▶ **Exercise description**: Find the line that contains "Instruction: Select Supplier". Then set down that line and all the lines after it, to the end of the records, exactly and with nothing added.

Collected data:
——————————

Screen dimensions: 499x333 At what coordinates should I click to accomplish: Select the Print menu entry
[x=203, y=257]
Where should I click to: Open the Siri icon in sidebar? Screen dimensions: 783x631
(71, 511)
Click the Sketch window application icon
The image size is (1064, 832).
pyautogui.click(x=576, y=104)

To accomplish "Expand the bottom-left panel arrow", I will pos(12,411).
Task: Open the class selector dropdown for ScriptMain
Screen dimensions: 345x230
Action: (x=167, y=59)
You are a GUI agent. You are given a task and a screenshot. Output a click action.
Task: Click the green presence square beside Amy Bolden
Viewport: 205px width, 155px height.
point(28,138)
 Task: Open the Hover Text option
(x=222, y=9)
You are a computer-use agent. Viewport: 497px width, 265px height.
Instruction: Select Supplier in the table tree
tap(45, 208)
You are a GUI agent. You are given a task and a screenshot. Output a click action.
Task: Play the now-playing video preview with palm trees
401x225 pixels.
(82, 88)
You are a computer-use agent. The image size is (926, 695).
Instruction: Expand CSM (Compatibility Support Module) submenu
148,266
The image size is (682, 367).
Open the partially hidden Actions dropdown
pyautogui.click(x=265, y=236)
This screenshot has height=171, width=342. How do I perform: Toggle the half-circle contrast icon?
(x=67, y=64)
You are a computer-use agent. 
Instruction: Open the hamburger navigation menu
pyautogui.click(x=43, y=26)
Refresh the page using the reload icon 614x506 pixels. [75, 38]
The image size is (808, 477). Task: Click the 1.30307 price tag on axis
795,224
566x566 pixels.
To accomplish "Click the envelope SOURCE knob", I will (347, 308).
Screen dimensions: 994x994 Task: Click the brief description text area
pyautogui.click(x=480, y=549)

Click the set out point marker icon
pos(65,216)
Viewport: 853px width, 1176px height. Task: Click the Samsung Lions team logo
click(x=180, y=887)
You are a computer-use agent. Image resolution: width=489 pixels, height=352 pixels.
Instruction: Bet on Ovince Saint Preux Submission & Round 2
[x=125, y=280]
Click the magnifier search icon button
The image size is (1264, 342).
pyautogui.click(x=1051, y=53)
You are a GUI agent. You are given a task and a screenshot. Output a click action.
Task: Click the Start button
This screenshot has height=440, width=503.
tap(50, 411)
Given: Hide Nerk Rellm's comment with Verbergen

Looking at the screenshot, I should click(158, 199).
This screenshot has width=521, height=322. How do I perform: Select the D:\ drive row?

——————————

▶ **Written answer**:
Instruction: Select Supplier in the table tree
tap(45, 208)
You are a GUI agent. You are given a task and a screenshot. Output a click action.
Task: Play the now-playing video preview with palm trees
401x225 pixels.
(82, 88)
You are a computer-use agent. The image size is (926, 695).
Instruction: Expand CSM (Compatibility Support Module) submenu
148,266
The image size is (682, 367).
Open the partially hidden Actions dropdown
pyautogui.click(x=265, y=236)
This screenshot has height=171, width=342. How do I perform: Toggle the half-circle contrast icon?
(x=67, y=64)
You are a computer-use agent. 
Instruction: Open the hamburger navigation menu
pyautogui.click(x=43, y=26)
Refresh the page using the reload icon 614x506 pixels. [75, 38]
The image size is (808, 477). Task: Click the 1.30307 price tag on axis
795,224
566x566 pixels.
To accomplish "Click the envelope SOURCE knob", I will (347, 308).
Screen dimensions: 994x994 Task: Click the brief description text area
pyautogui.click(x=480, y=549)

Click the set out point marker icon
pos(65,216)
Viewport: 853px width, 1176px height. Task: Click the Samsung Lions team logo
click(x=180, y=887)
You are a computer-use agent. Image resolution: width=489 pixels, height=352 pixels.
Instruction: Bet on Ovince Saint Preux Submission & Round 2
[x=125, y=280]
Click the magnifier search icon button
The image size is (1264, 342).
pyautogui.click(x=1051, y=53)
You are a GUI agent. You are given a task and a screenshot. Output a click action.
Task: Click the Start button
This screenshot has height=440, width=503.
tap(50, 411)
Given: Hide Nerk Rellm's comment with Verbergen

Looking at the screenshot, I should click(158, 199).
This screenshot has width=521, height=322. How do I perform: Select the D:\ drive row?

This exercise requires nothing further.